When you have minor resistance, some limiting beliefs that twinge at you, it’s not that hard to train yourself into a new way of thinking. When I launched this site, for example, I had some fears that came up. I was afraid of making a fool of myself (put my writing out into cyberspace for all to see and criticize??), and of my friends and acquaintances not accepting the authentic me. But my fears weren’t debilitating and so I was able to just keep refocusing my thoughts on what I wanted – to make this information available to as many people as possible. The fears soon stopped. What I basically did was tell my chattering mind to shut up. Using a bit of discipline, I was able to notice when my thoughts strayed and bring them back to what I really wanted to think about: doing what felt really right to me.
But what if I’d had a fear of failure so great that my brain interpreted it as a real threat to my very existence? In that case, my mind would’ve been going 100 miles an hour every time I wasn’t too distracted by work. Simply telling my mind to shut it wouldn’t have done any good. And trying to wrestle your thoughts into a new direction when you’re in the grip of fear is nearly impossible. Fears aren’t rational or logical. You can’t reason with fear. You have to either get to the root of it and release it, or you have to find a work-around. Enter Plan B.

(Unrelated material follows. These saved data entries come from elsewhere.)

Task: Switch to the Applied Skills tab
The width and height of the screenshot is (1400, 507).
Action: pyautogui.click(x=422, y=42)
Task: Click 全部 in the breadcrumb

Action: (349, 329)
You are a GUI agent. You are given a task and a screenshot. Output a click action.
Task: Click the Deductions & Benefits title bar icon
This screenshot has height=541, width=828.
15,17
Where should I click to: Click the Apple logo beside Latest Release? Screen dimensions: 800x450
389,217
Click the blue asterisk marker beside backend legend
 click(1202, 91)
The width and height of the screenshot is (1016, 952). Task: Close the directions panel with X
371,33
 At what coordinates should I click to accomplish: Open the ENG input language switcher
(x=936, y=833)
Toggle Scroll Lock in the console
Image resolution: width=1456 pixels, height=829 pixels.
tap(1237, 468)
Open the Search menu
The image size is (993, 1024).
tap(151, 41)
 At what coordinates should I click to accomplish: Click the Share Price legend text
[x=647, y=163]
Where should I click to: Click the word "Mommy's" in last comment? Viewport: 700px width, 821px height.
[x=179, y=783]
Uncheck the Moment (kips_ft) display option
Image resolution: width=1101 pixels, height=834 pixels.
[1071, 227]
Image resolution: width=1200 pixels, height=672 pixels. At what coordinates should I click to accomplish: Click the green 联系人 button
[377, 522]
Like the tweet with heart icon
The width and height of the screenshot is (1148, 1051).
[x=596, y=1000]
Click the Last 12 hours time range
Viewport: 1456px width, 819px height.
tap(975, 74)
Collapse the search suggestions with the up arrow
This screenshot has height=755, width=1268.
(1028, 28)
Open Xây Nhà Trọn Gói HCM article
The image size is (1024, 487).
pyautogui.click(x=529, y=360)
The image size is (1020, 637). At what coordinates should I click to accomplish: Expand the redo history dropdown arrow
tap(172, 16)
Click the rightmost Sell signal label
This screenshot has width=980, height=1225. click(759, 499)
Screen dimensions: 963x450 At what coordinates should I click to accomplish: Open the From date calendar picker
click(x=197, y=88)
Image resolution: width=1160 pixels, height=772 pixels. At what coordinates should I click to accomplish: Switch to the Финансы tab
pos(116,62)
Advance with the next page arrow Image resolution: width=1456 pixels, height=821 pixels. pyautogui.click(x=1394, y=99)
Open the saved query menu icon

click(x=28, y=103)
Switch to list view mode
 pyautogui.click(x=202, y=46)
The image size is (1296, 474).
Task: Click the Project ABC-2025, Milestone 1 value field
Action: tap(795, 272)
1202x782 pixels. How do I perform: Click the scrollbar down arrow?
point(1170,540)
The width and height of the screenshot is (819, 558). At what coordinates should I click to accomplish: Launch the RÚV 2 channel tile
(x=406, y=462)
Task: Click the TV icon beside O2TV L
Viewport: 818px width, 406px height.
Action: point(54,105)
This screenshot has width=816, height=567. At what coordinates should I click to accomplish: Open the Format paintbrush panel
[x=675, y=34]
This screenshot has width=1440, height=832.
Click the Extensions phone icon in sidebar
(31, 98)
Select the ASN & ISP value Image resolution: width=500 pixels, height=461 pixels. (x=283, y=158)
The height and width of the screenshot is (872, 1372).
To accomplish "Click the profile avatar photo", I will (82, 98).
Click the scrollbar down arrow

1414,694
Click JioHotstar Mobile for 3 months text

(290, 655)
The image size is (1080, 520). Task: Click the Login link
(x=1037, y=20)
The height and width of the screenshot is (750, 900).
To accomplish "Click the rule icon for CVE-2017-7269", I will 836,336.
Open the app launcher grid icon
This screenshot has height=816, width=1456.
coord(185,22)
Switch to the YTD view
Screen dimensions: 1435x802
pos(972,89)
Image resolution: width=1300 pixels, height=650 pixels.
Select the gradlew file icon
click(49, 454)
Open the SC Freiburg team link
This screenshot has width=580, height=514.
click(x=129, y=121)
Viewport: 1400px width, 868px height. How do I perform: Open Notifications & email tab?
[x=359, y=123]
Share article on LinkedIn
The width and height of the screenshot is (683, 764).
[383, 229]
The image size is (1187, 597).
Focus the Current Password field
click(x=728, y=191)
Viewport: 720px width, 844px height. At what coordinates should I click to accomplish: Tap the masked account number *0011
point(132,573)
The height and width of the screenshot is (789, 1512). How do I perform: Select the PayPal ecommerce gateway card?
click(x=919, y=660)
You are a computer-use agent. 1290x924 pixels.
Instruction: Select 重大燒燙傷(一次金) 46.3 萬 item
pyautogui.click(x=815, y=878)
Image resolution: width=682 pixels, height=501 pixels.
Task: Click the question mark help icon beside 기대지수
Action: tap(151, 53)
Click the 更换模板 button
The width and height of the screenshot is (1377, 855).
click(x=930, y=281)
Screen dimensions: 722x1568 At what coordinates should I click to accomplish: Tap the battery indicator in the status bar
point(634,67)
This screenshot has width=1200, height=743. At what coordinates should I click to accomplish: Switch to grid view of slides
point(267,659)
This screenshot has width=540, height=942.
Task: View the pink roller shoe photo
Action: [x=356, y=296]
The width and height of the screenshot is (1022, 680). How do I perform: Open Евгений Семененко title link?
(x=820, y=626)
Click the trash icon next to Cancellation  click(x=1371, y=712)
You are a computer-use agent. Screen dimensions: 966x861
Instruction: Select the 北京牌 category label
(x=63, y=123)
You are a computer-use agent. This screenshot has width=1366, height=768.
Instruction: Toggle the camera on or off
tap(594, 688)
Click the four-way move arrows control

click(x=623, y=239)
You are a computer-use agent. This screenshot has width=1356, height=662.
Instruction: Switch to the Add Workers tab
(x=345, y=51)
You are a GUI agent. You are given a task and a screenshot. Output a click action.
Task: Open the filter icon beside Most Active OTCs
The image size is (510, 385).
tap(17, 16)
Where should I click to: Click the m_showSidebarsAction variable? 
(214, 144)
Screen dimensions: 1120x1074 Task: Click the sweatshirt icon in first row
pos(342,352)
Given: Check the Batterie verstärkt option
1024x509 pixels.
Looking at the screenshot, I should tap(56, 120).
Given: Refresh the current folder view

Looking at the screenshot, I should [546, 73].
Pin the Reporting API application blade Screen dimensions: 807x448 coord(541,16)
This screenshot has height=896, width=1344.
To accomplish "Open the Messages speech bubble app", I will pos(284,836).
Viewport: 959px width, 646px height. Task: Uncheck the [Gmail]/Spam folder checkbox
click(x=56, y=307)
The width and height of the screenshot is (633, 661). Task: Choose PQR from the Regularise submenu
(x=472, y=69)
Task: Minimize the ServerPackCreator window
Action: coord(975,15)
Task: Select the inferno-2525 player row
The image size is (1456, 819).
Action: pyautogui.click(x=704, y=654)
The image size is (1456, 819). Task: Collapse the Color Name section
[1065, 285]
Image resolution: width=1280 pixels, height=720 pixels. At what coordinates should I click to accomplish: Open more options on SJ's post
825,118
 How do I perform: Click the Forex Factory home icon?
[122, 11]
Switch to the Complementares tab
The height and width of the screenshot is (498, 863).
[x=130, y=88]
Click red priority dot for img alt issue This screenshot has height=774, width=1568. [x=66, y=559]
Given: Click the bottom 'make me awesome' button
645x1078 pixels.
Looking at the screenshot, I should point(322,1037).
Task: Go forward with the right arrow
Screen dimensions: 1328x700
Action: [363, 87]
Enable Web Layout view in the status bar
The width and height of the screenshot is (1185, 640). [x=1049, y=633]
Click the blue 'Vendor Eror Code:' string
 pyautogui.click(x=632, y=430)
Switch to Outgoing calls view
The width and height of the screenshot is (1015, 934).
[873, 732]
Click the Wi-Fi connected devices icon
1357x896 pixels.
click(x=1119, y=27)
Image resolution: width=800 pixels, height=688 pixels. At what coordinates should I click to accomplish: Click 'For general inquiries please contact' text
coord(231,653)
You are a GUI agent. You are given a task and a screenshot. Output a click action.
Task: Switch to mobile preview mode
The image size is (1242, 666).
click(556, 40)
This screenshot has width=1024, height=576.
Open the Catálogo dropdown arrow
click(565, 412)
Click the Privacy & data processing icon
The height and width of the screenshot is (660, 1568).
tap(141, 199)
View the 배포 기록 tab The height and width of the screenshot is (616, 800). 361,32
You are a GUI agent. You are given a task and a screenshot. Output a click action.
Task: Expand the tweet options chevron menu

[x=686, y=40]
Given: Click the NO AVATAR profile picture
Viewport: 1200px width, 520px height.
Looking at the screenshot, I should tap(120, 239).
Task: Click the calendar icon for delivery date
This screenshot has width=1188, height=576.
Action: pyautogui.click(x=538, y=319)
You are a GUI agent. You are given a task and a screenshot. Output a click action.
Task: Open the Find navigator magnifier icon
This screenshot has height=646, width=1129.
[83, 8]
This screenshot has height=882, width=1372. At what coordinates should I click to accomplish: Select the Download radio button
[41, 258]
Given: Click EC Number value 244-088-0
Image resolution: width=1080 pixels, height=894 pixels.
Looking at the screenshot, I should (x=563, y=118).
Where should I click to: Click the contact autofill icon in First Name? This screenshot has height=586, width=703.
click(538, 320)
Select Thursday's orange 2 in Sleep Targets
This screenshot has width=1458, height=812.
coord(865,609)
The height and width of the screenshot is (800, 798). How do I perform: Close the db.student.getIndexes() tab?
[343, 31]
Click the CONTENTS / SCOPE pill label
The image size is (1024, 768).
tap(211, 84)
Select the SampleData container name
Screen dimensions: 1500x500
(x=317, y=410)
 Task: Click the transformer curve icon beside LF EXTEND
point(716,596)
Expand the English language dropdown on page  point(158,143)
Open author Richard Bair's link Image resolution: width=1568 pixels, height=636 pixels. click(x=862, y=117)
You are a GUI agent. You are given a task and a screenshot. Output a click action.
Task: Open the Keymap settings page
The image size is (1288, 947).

When you create a backup plan, you’re effectively making peace with your chattering mind. You’re helping to answer the question “What if something goes wrong?” If something goes wrong, you’ll just go to Plan B. Of course, you don’t want to spend a lot of time thinking about and giving energy to the possibility that Plan A won’t work, but if your fears are forcing you down that road, then you have to deal with it. Having a Plan B can actually make it possible to redirect your focus back to what you really want. It can quiet the scary voices in your head.
Make sure that your Plan B is something that makes you feel good. You shouldn’t spend a lot of time thinking about it, but when you do, it should feel like relief (from the fear). Choose a plan of action that’s completely possible, practical and safe. In my friend’s case, we listed all of the possible jobs she could get in the same field as the business she’s so passionately starting. That, along with an hour focused on how a potential employer might view her skill set, will help to quiet that chatter – it will help her to answer the question “What if my business fails”. We did not talk about her starting a different business, or moving to a different country. The first wouldn’t have been a safe option and the second wouldn’t be really possible in this case. These plans wouldn’t have brought her any relief. You can’t trick your mind, but you can make peace with it.
So, even though a Plan B does temporarily cause you to temporarily focus on the negative, sometimes it’s necessary in order to allow you to get on track to creating the reality you really want and get your mind to allow you to live your dreams.